## Task instructions
Each line of the material below with the word "computer" is to be reported.

## Exercise data
^^^^^^^^

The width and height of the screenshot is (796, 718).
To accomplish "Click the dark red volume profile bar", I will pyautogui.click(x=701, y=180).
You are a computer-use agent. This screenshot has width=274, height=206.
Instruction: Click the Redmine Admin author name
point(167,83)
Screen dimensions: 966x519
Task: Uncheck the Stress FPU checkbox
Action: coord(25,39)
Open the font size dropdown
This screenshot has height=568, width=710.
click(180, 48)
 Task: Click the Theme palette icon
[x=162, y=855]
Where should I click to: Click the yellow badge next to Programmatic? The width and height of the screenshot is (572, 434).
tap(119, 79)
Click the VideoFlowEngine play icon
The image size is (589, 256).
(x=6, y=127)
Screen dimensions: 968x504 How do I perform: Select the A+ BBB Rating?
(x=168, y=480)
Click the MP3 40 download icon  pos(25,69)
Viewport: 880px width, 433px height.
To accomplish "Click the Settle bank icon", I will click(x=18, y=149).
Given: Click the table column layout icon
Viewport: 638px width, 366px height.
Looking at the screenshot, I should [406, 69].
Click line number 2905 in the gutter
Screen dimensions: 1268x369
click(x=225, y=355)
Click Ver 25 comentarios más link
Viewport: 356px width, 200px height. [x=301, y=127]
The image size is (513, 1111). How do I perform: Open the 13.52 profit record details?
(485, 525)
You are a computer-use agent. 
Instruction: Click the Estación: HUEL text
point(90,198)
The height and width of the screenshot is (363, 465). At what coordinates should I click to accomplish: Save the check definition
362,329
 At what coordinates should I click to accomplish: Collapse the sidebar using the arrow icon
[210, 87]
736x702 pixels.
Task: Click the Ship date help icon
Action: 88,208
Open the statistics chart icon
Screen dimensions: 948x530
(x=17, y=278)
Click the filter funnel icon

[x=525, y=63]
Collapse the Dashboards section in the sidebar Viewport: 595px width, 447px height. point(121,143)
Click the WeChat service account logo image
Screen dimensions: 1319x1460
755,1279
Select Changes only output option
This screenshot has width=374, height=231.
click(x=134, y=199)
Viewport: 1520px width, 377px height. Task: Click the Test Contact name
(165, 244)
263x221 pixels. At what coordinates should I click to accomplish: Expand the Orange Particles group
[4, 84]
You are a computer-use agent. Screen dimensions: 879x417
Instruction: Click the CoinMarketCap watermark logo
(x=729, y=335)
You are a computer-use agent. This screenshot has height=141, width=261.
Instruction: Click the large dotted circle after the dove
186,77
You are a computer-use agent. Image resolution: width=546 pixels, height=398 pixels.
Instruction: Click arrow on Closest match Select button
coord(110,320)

^^^^^^^^

## Your solution
You are a computer-use agent. This screenshot has width=274, height=206.
You are a computer-use agent. 
You are a computer-use agent. Screen dimensions: 879x417
You are a computer-use agent. This screenshot has height=141, width=261.
You are a computer-use agent. Image resolution: width=546 pixels, height=398 pixels.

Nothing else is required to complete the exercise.